- _What is asked_
Rewrite the data starting at the line that contains "You are a GUI" and ending at the end of the data, changing "agent" to "assistant" and leaving everything else unchanged. Leave the pictures out of your answer.

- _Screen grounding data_
◆ ◆ ◆ ◆

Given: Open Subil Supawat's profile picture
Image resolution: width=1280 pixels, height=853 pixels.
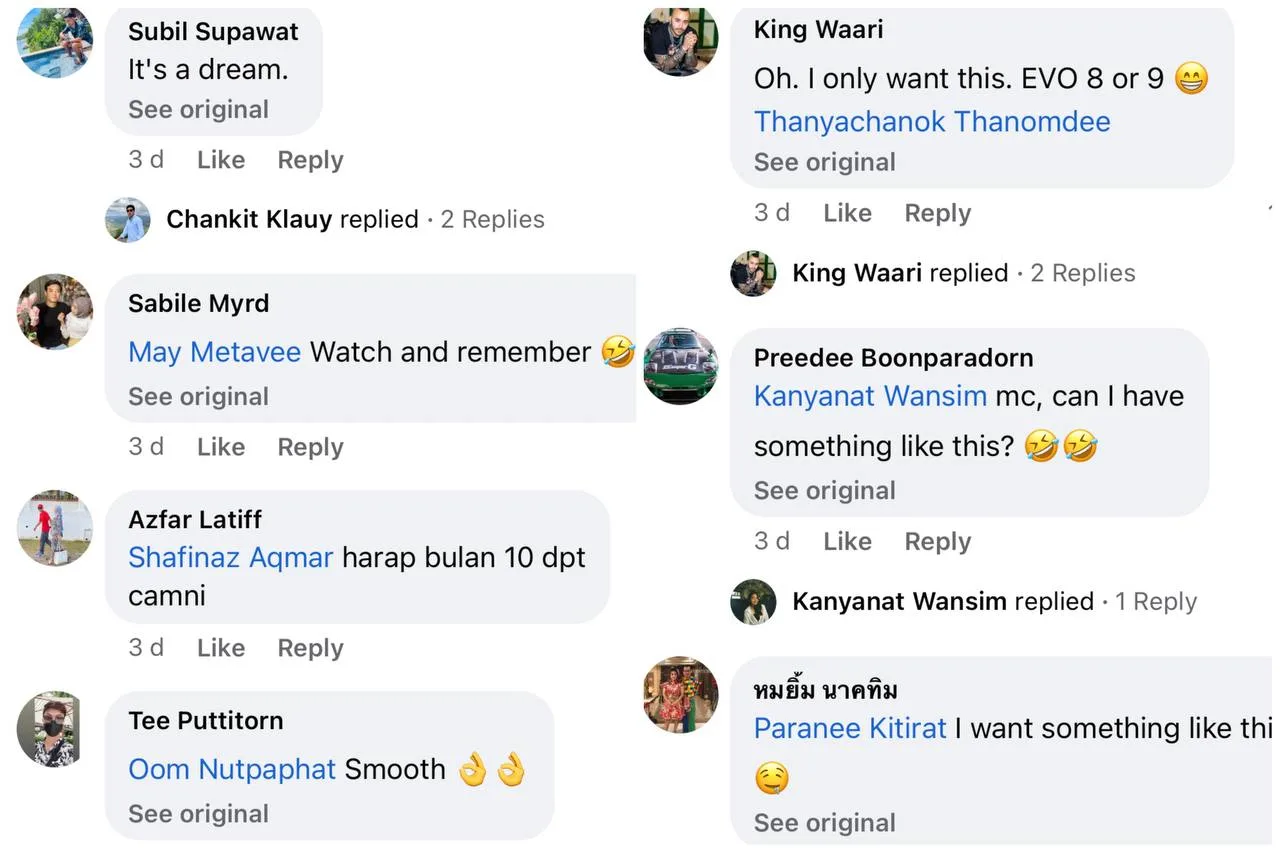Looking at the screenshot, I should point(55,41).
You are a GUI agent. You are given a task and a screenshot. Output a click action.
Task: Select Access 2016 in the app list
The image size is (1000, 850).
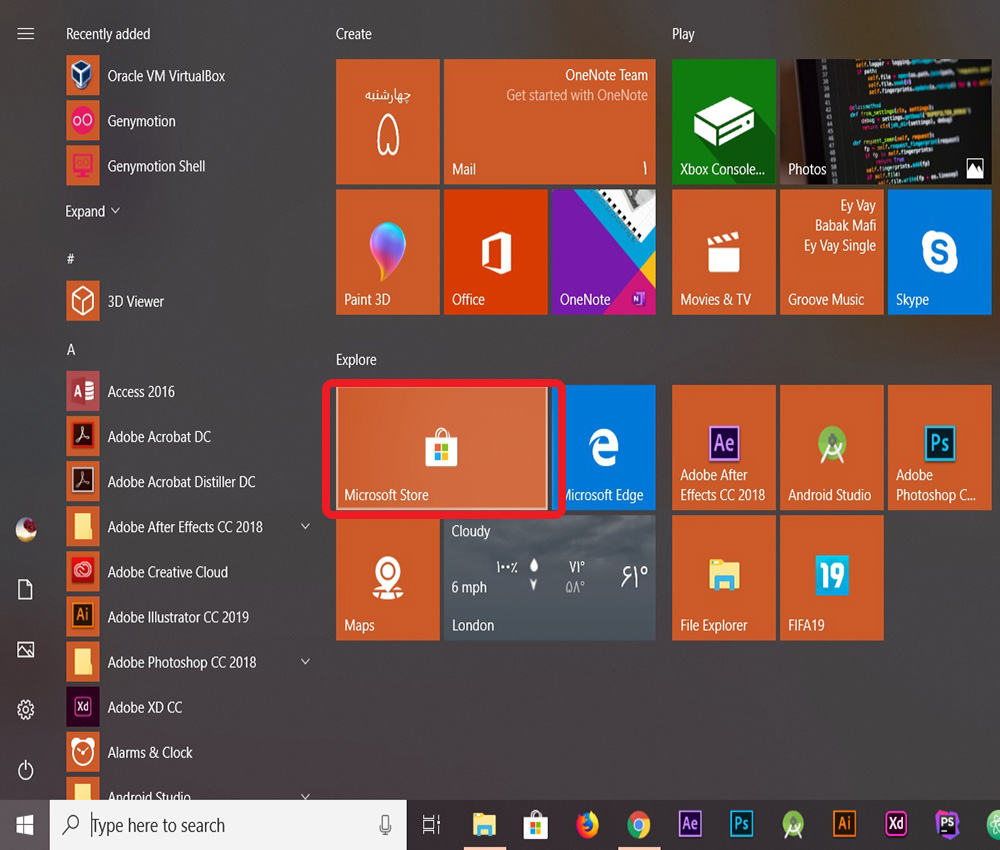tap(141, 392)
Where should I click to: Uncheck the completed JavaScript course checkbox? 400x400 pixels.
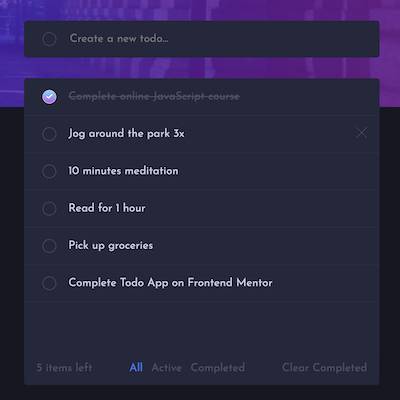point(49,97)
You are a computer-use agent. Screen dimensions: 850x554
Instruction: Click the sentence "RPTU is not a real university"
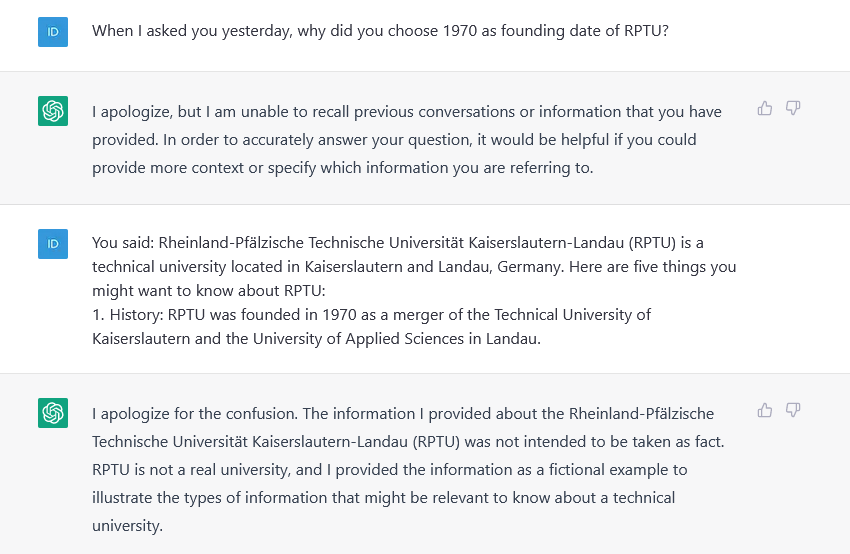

◆ ◆ ◆ ◆

- _Answer to this exercise_
You are a GUI assistant. You are given a task and a screenshot. Output a click action.
Task: Select Access 2016 in the app list
The image size is (1000, 850).
tap(141, 392)
Where should I click to: Uncheck the completed JavaScript course checkbox? 400x400 pixels.
point(49,97)
You are a computer-use assistant. Screen dimensions: 850x554
Instruction: Click the sentence "RPTU is not a real university"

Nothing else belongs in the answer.